American documentary film producer and director

Beth Levison is an Academy Award-nominated American independent documentary film producer and director based in New York City. Previously, she had a career in unscripted television.
==Life and career==
Levison was born in Pittsfield, Massachusetts and went to Middlebury College.

Her most recently-completed producing effort, A Photographic Memory, won the 2025 Independent Spirits: Truer Than Fiction Award and was acquired for distribution by Kino Lorber. Previous to that, she produced The Martha Mitchell Effect, about Watergate whistleblower and Republican cabinet wife Martha Mitchell, which premiered at the 2022 Sundance Film Festival, launched on Netflix, and was nominated for a 2023 Academy Award (Best Documentary Short category). Storm Lake, which she directed alongside DP Jerry Risius and also produced, premiered at the Full Frame Documentary Film Festival, broadcast on PBS’s Independent Lens in 2022, and was nominated for a Peabody Award and a 2022 News and Documentary Emmy Award. Her other producing credits include Women in Blue (Independent Lens, 2021), News and Documentary Emmy-nominated Made in Boise (Independent Lens, 2020), News and Documentary Emmy-nominated Personal Statement (PBS, 2018), and 32 Pills: My Sister’s Suicide (HBO, 2017).

MATERIAL PROVIDED:
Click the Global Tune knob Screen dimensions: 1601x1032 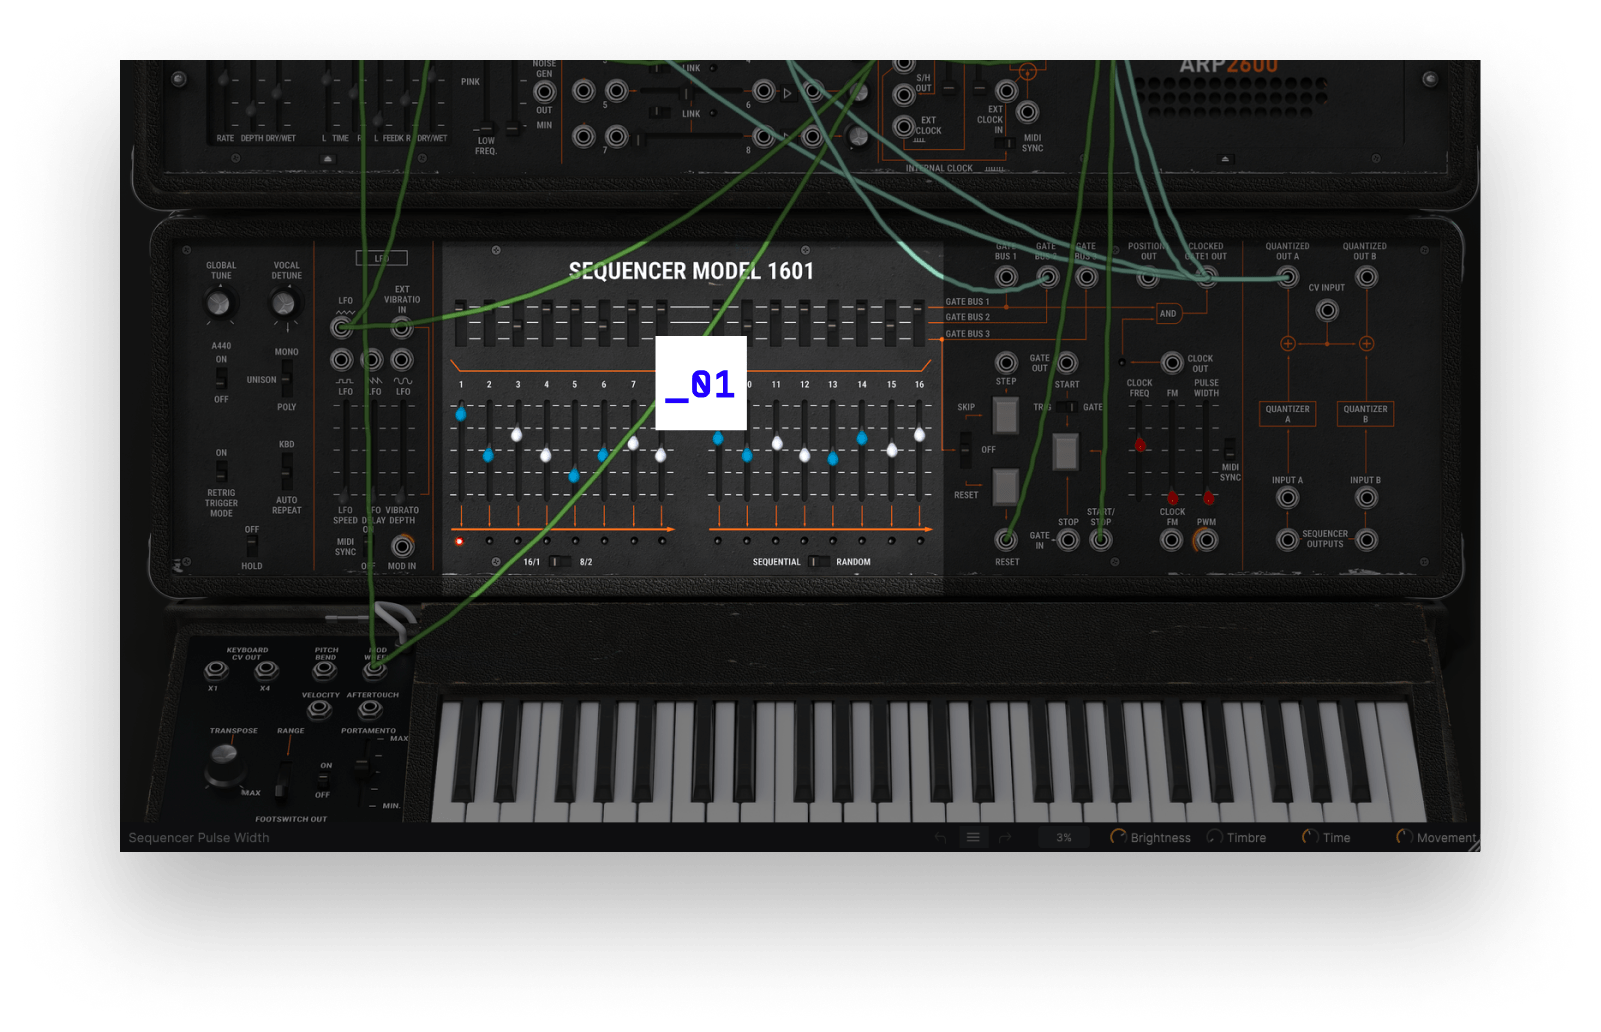pos(220,302)
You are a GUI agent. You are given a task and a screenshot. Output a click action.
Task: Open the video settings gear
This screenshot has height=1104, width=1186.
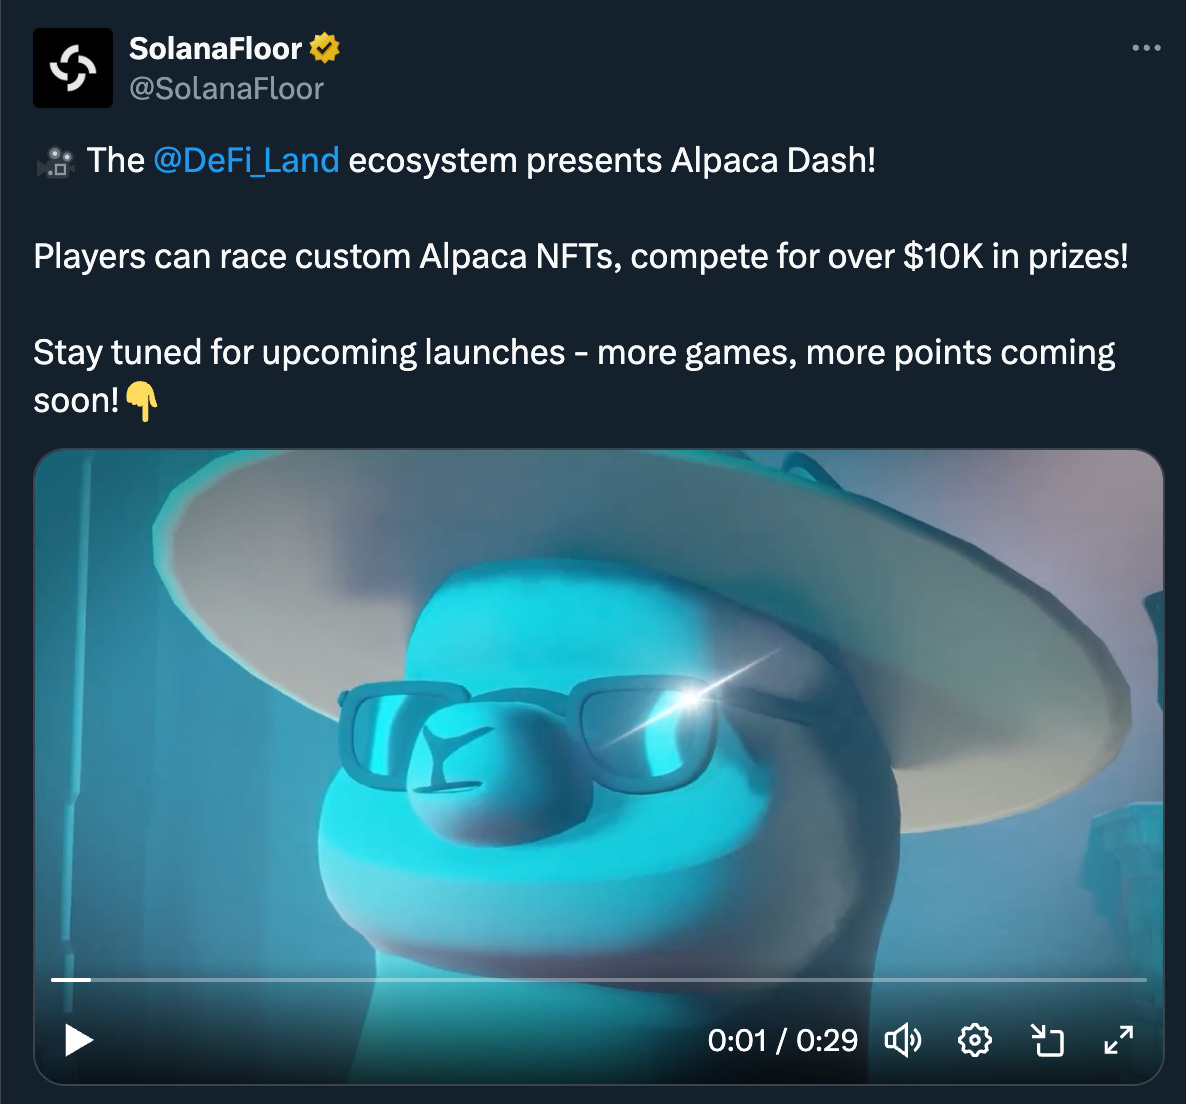[975, 1040]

THINGS TO DO:
1. Reproduce the passage about Beth Levison in full.
2. Render the entries from the line containing "You are a GUI" through the end of the entries as a numbered list, with any blank lines dropped. Leave the pictures out.
The passage and the entries are unrelated to each other.

TASK RESPONSES:
1.
American documentary film producer and director

Beth Levison is an Academy Award-nominated American independent documentary film producer and director based in New York City. Previously, she had a career in unscripted television.
==Life and career==
Levison was born in Pittsfield, Massachusetts and went to Middlebury College.

Her most recently-completed producing effort, A Photographic Memory, won the 2025 Independent Spirits: Truer Than Fiction Award and was acquired for distribution by Kino Lorber. Previous to that, she produced The Martha Mitchell Effect, about Watergate whistleblower and Republican cabinet wife Martha Mitchell, which premiered at the 2022 Sundance Film Festival, launched on Netflix, and was nominated for a 2023 Academy Award (Best Documentary Short category). Storm Lake, which she directed alongside DP Jerry Risius and also produced, premiered at the Full Frame Documentary Film Festival, broadcast on PBS’s Independent Lens in 2022, and was nominated for a Peabody Award and a 2022 News and Documentary Emmy Award. Her other producing credits include Women in Blue (Independent Lens, 2021), News and Documentary Emmy-nominated Made in Boise (Independent Lens, 2020), News and Documentary Emmy-nominated Personal Statement (PBS, 2018), and 32 Pills: My Sister’s Suicide (HBO, 2017).

2.
1. You are a GUI agent. You are given a task and a screenshot. Output a click action.
2. Task: Open the video settings gear
3. This screenshot has height=1104, width=1186.
4. [975, 1040]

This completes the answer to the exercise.